| Extrait
Roman,
film ou souvenirs personnels, nous avons tous en mémoire l’histoire
d’une belle inconnue aperçue dans la nuit et dont le parfum enivrant
permet au héros de retrouver la trace ou celle du gentleman-aventurier
dont les traits burinés et le smoking impeccable ne laissent pas
l’héroïne indifférente. Même si l’histoire est attrayante, ce qui nous
fascine réellement, c’est la séduction elle-même, les délicats rouages
de l’attraction entre deux êtres, et nous souhaiterions tous en
découvrir les mécanismes, s’ils existent. Mais comme les profondeurs du
cœur humain sont insondables, pourquoi ne pas d’abord interroger des
modèles plus accessibles, ceux que nous pouvons observer dans la nature
? Malgré toutes leurs différences, les délicates danses aériennes des
papillons comme les trilles mélodieuses du rossignol évoquent
aussitôt pour nous le charme des amours printanières et les vertiges de
la passion.
Pourquoi séduire ? Pour engendrer des descendants bien sûr, pour la
sécurité de la vie en couple parfois, pour un logement agréable, pour
le plaisir… Cependant, même si les comportements de séduction des
animaux et leurs stratégies amoureuses éveillent en nous l’envie d’y
reconnaître nos propres mouvements, il faut éviter de prendre l’espèce
humaine comme base de comparaison. Chez les animaux, l’espèce exerce un
poids extrême, par l’intermédiaire des comportements innés, bien que
les goûts et sentiments des individus puissent jouer un rôle important.
Dans notre propre espèce, la volonté individuelle prime souvent sur les
besoins de la collectivité.
…
Nous ne sommes pas plus strictement déterminés par la nature que par la
culture : nous sommes influencés par les deux, sans qu’il soit
raisonnable d’attribuer tel ou tel comportement à l’une ou à l’autre.

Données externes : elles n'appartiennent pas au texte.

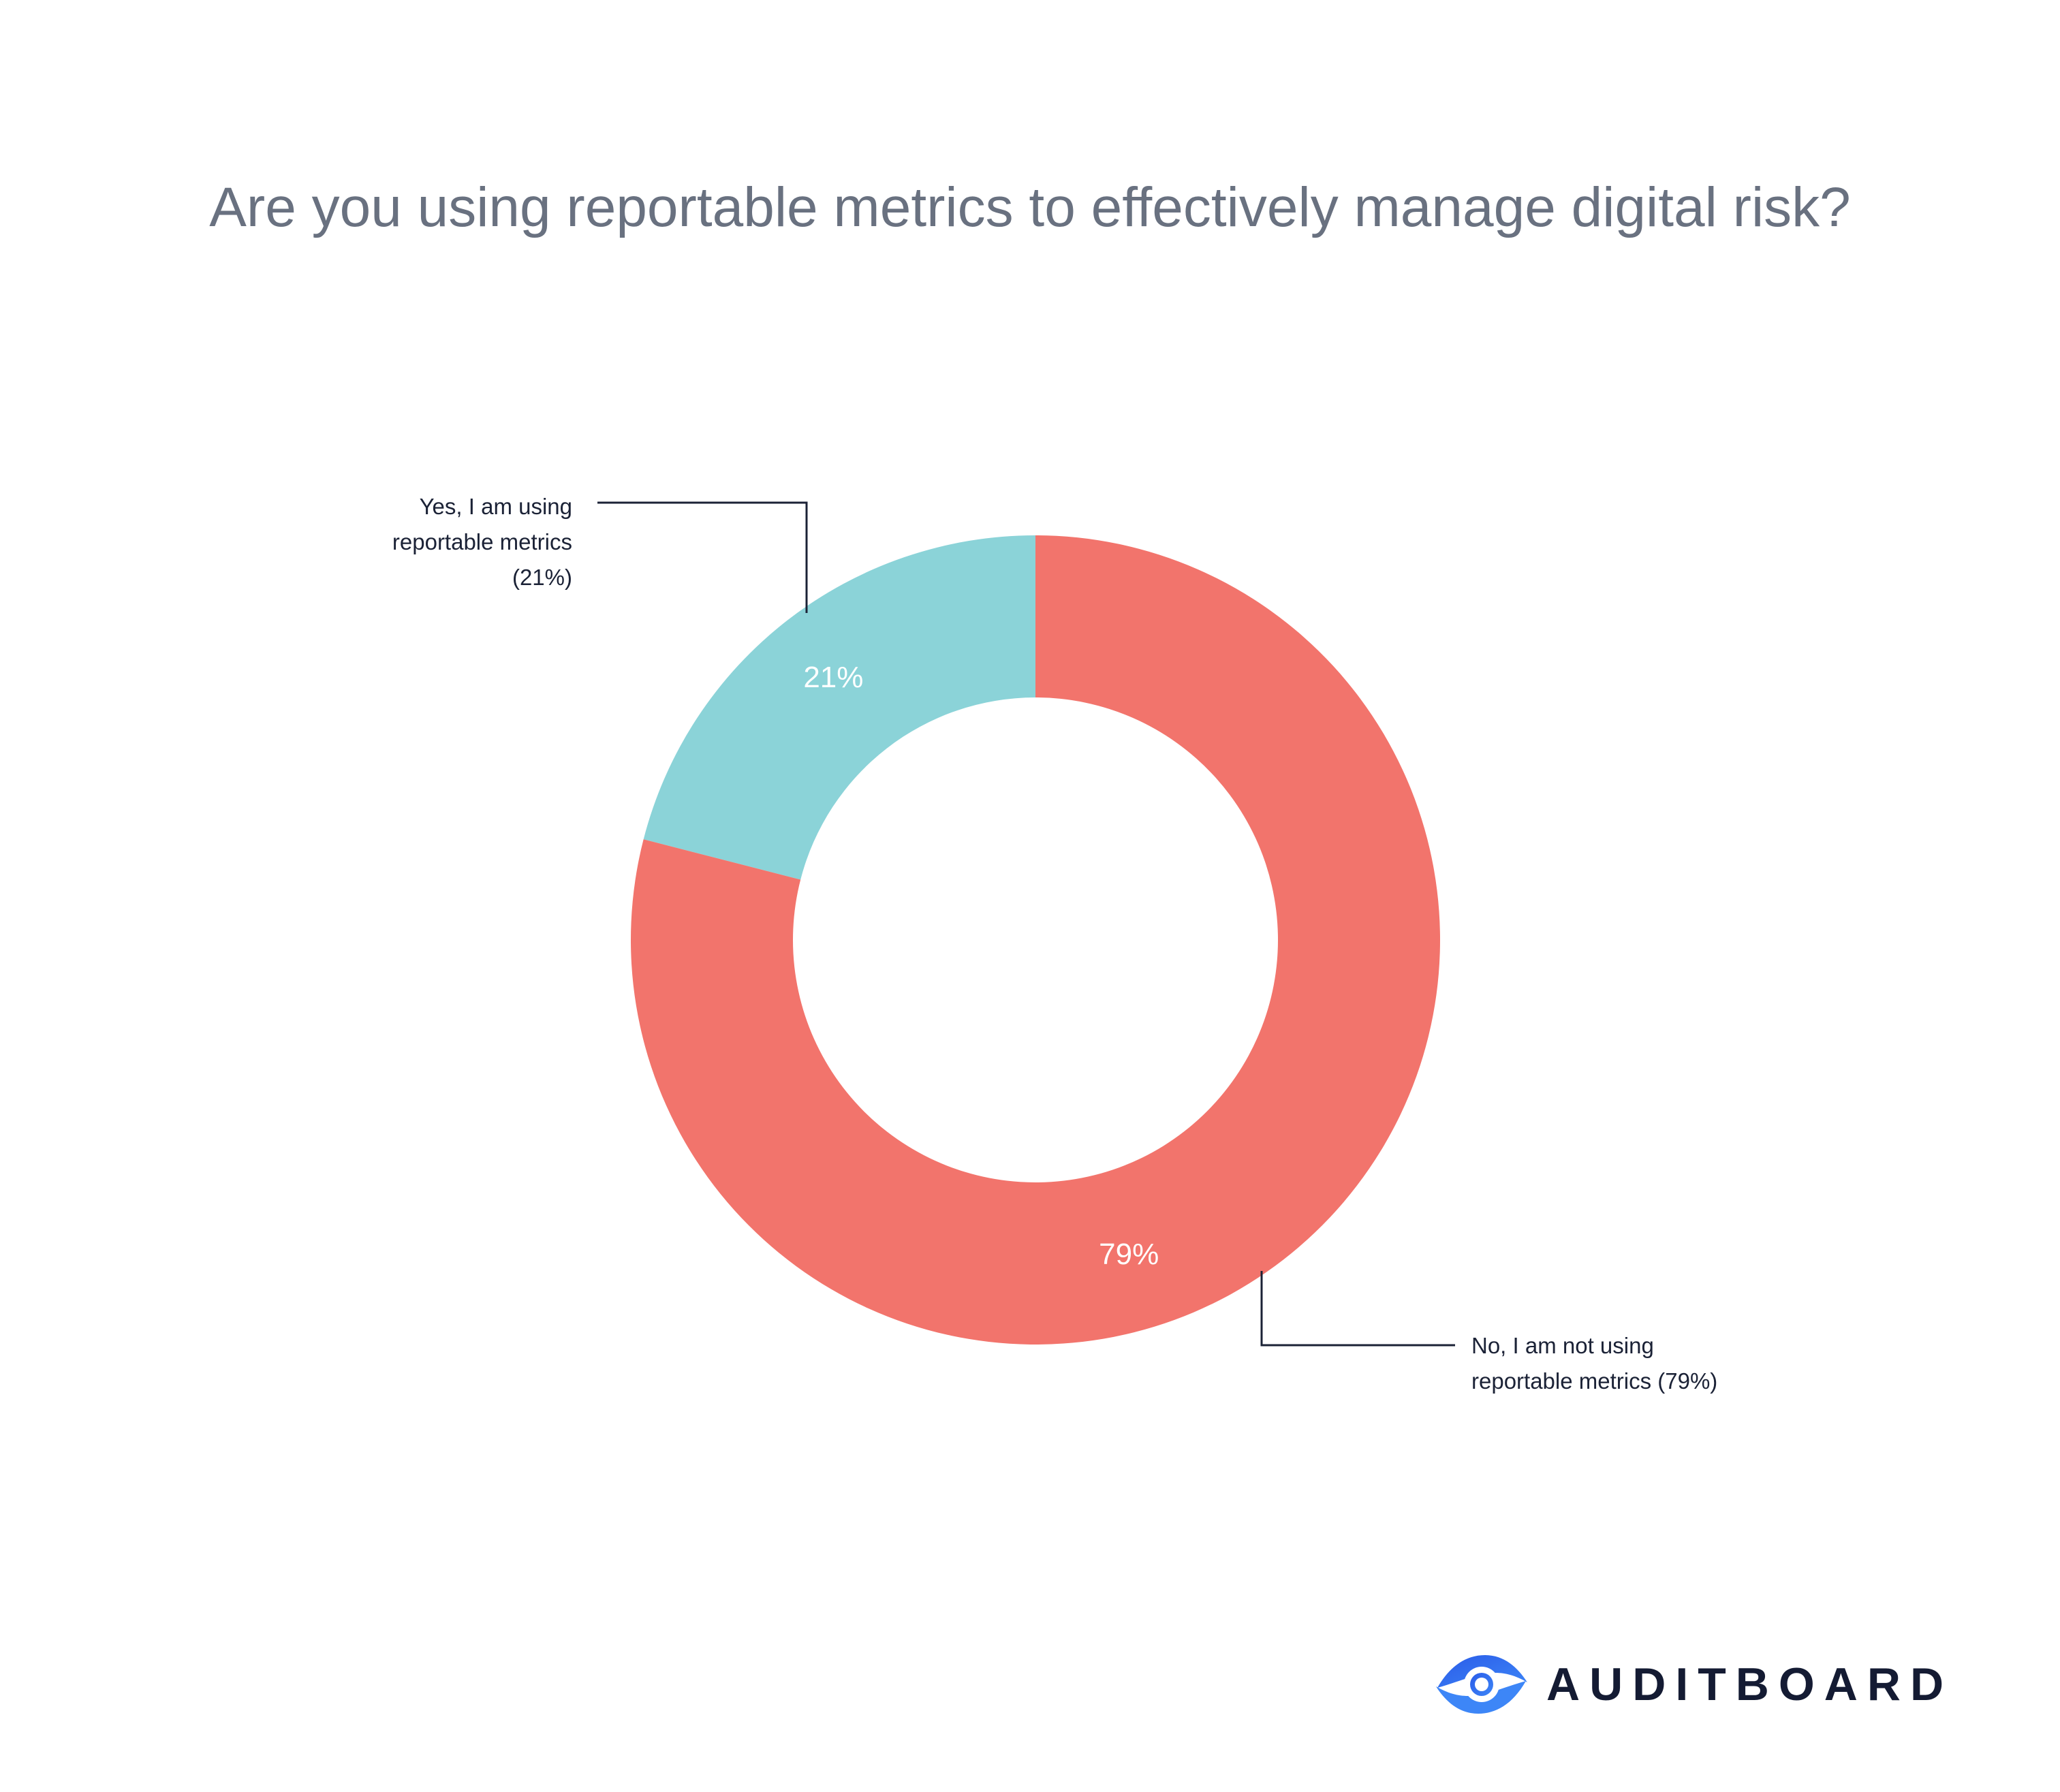  I want to click on brand-logo: AUDITBOARD, so click(1692, 1684).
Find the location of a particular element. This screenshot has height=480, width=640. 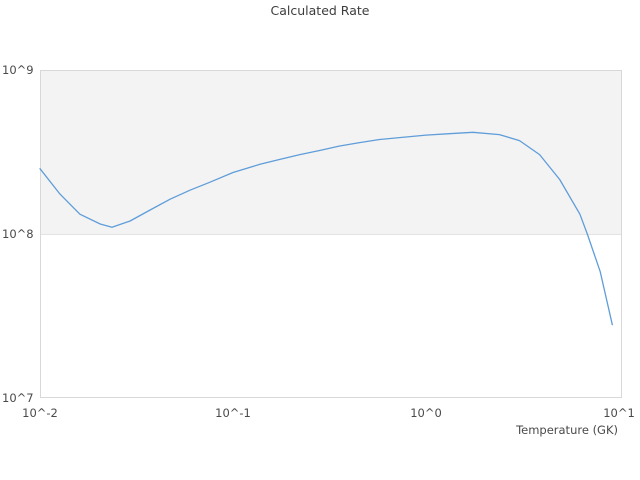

Comment diable s’y retrouver ? Les sciences humaines, en particulier la
psychologie, s’efforcent vaille que vaille de dégager de grandes
tendances. Elles ont en tout cas le mérite de produire des hypothèses,
parfois difficilement vérifiables, mais toujours stimulantes.

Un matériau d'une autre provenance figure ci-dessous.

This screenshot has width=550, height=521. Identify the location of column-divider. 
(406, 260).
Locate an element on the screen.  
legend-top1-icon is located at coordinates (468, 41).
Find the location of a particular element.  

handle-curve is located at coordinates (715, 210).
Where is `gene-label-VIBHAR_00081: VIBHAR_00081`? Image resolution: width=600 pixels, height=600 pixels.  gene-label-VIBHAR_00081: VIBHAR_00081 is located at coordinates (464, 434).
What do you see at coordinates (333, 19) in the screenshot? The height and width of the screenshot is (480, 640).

Quoi qu’il en soit, la nature, plutôt qu’un ennemi à fuir ou un fantôme
à liquider, peut s’avérer, comme le notait Montaigne, « un doux guide »
à suivre et dont s’inspirer, en bonne harmonie avec nos contemporains
et notre culture commune. Nous verrons ainsi au fil de cet ouvrage si
l’observation des comportements animaux, d’une profusion étonnante,
peut s’avérer utile pour mieux comprendre nos propres critères de
séduction. Nous distinguons-nous si radicalement que cela des autres
êtres vivants ? Ou ne faisons-nous qu’obéir à des variations sur le
même thème ? Certaines espèces peuvent-elles nous inspirer, parfois
aussi en montrant le contre-exemple ? Risquons-nous dans ce labyrinthe
d’une richesse incroyable de comportements plus divers, inattendus,
voire déroutants, les uns que les autres.